Our goal as faith-filled, Jesus following women is to be formed into the IMAGE of CHRIST! It’s very easy and subtle to allow culture to define us and set our perspectives. I have sensed the Lord in the last two years specifically, bringing me back and making me curious about “original intent.” Making me more concerned and aware of what God wants from me and my womanhood than what anyone else wants or even what I want. I have found myself in dialogue with Him saying “I truly just want what You want, and I want to function how heaven created me to function, so if I have overstepped, or been controlling, or have been culturally taught how to think in ways that don’t line up with You. I repent, I lay it down right now! I submit afresh! I yield! I want Your way more than mine!” That’s actually a really powerful moment because how much of your life you are willing to lay down for the Lord reveals how much you really do trust Him with your life.
I don’t enjoy that womanhood has gotten to a place that seems like one GIANT HUSTLE that defines us.

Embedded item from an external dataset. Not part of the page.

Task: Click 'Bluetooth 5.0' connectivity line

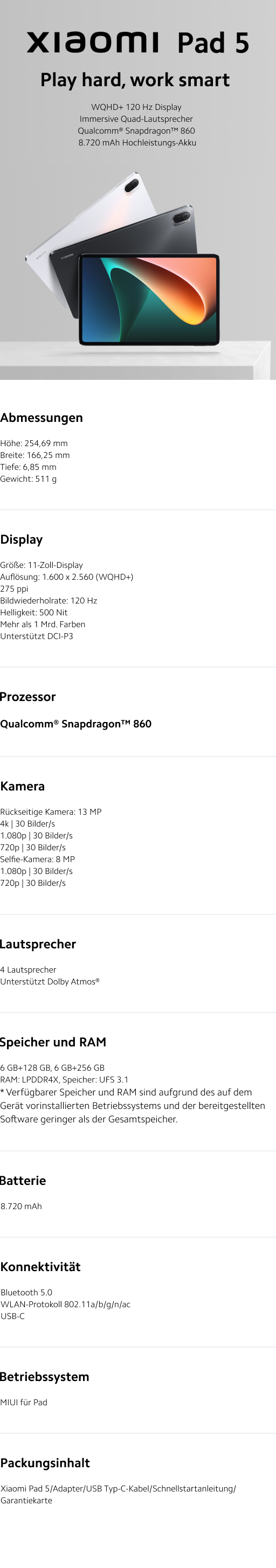Action: [x=26, y=1292]
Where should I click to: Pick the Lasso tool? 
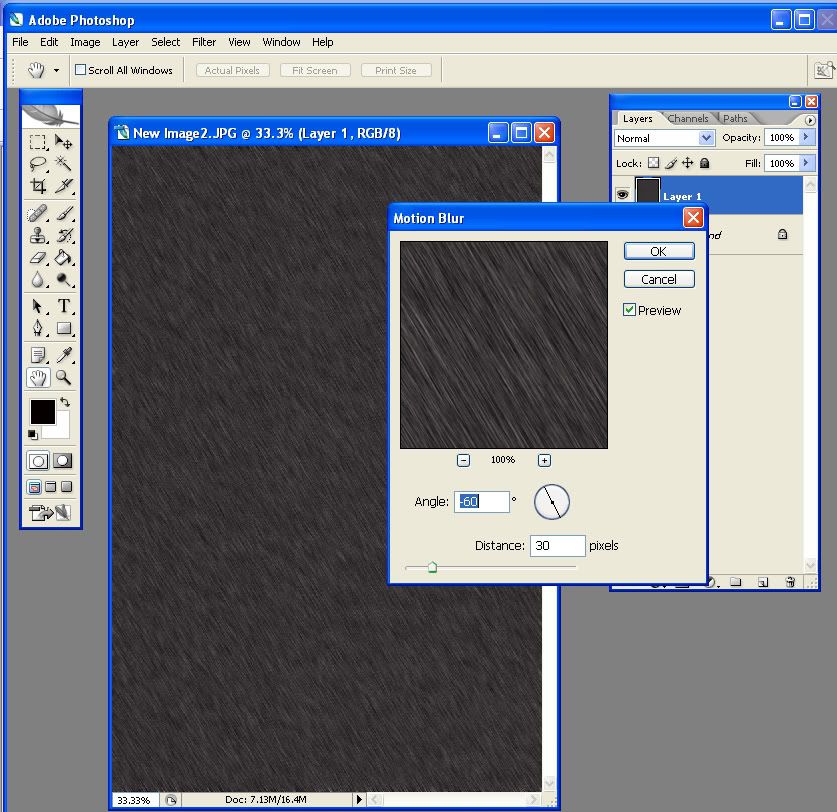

That if we aren’t as strong as, working as many hours as, or have equal roles as a man then that makes us less of a woman. I don’t enjoy that there has been a massive swipe in my generation to devalue the gift and hard work of marriage and family, two things that if not intentionally and daily worked at will become unhealthy and impact every other area in life. I don’t enjoy that we think it’s a more important work to build our business than to build what matters most to God and that’s family and people! I don’t enjoy that we have lessened and diminished the role of creating and cultivating a home that is full of consistency, peace, responsibility, love, warmth, equipping for life and health as a lesser job roll in life. I would dare argue that because we have done this it is one of the main reasons there has been a major breakdown in society and in the struggling generations behind us.
I looked around a couple of years back and REALLY didn’t like what I was seeing in culture and all the things that kids were struggling with. I wanted to point so many fingers (and there are fingers to point) but I felt like the Lord said to me “Gabby if you don’t like, who your kids are becoming the only one to blame is you.” WOW Lord, thanks, but honestly the tone He said to me was so kind and honestly like He wanted me to understand the authority I have over my kids. Now I know our kids have freewill and their lives are not going to be perfect and without struggle or mistakes and God knows us as parents are not always going to be perfect-- but as a whole, who they are or aren’t becoming absolutely is a responsibility we hold in our hands. That’s weighty huh? You're right it is, and I sensed the Lord tell me when he said, "It was a GOOD thing that we feel that weight—because we should honor the role, and that only with HIM could we carry it—that’s how it was designed.” It’s like the craziest most kind and generous thought to me that God allowed us to co-create and co-reign with him in the earth! It’s the greatest honor that we have the ability to create and raise more image-bearers on the earth. The enemy hates this mandate and blessing God gave us and since the garden has been working in our hearts to try to get us to lay down our blessing and call it a burden.
I guess my point of this rant today ( and thanks for letting me do it), is to encourage us to evaluate where our truths are anchored when we think about our womanhood. Is it anchored in Christ? Do we believe He gave us a purpose from the beginning and that He knows what is best for us? Would we allow Him to tell us no or allow Him to rearrange our lives for His glory and the glory of our homes? Do we believe that He is our promoter and as we submit to Him he will cause our lives to flourish in every area? It’s important for us to be anchored in Christ in this area as moms and allow Him to define, teach, and correct us because if we are not we will be tossed around, fear mongered, and taught by culture on how to think on these things.
Pray and consider. Sit quiet and mediate. Allow the Lord to reveal whatever He wants to you and strength and define you as a women, wife and mom. You won’t regret it…I know I haven’t!
Love you all and are cheeeeering deep and wide for you and your homes!!